··· Dataset extract ···

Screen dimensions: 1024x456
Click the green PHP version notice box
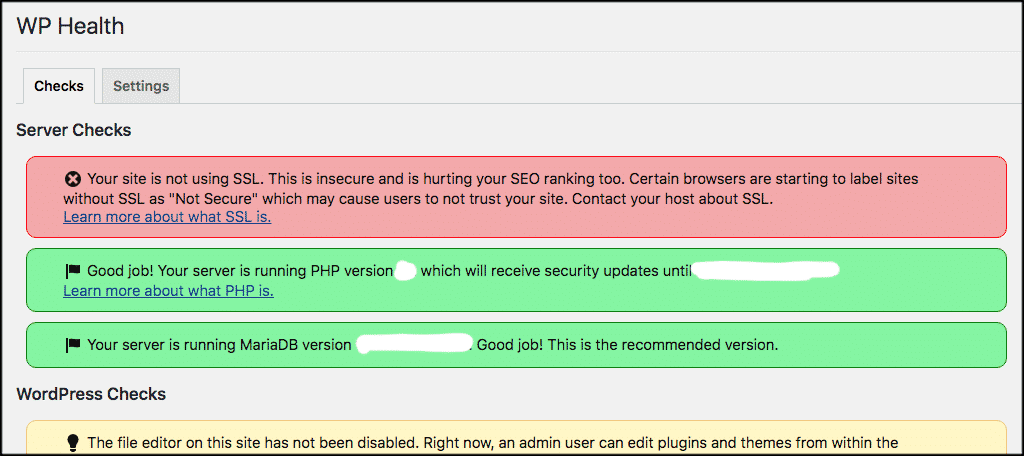tap(516, 280)
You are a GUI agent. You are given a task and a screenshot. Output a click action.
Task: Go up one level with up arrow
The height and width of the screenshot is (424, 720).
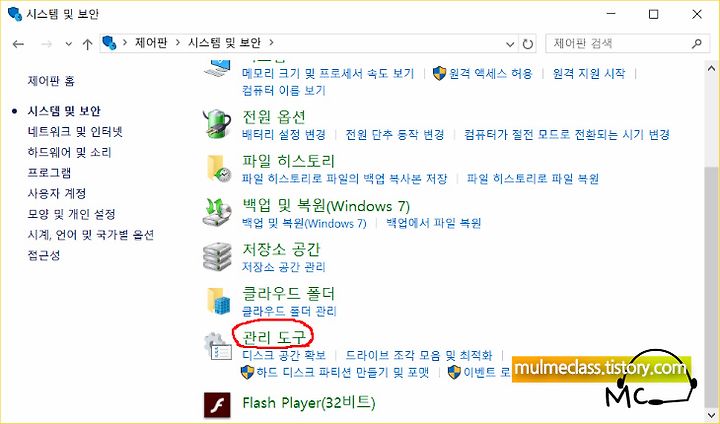pos(87,44)
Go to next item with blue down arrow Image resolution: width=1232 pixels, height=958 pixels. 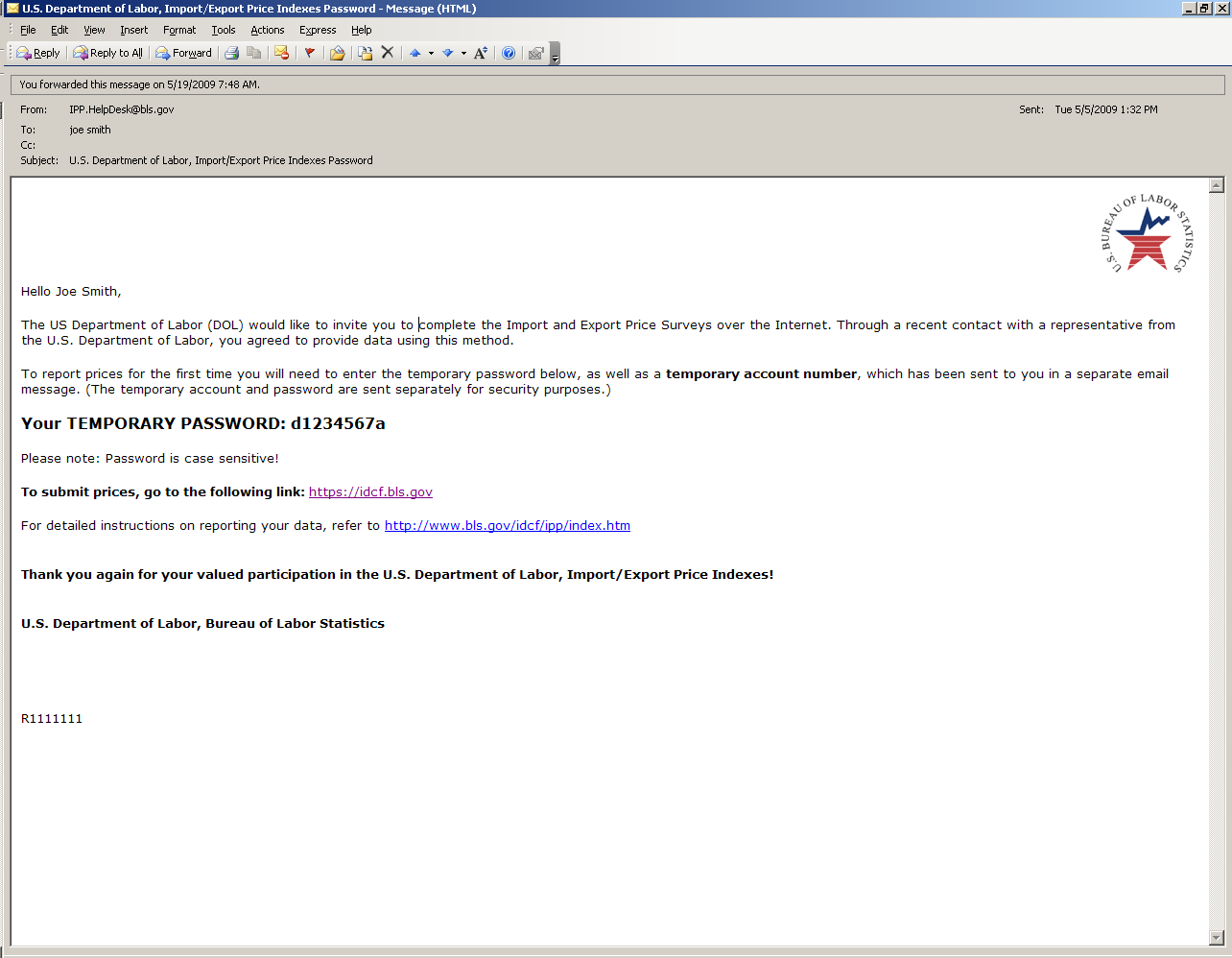(x=447, y=53)
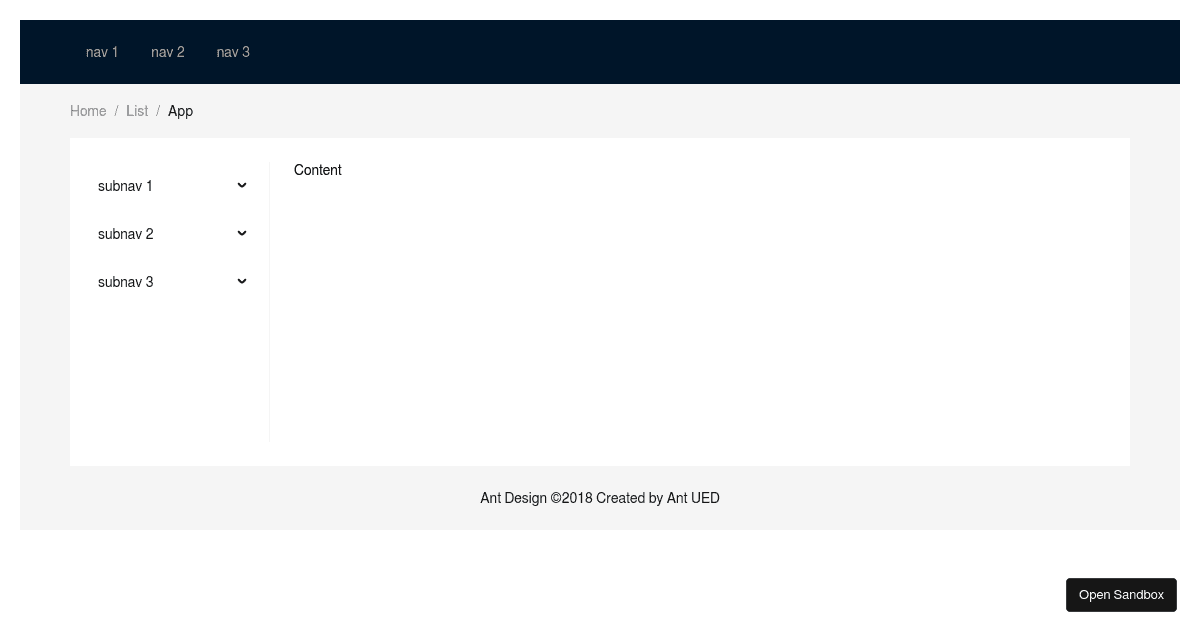Click the Open Sandbox button
This screenshot has height=630, width=1200.
click(x=1121, y=594)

···

● What is expected
Keep only the lines of the records above that contain the string "screenshot", matching case exactly, and copy each one out.

● Exercise response
You are a GUI agent. You are given a task and a screenshot. Output a click action.
The height and width of the screenshot is (424, 720).
This screenshot has height=630, width=1200.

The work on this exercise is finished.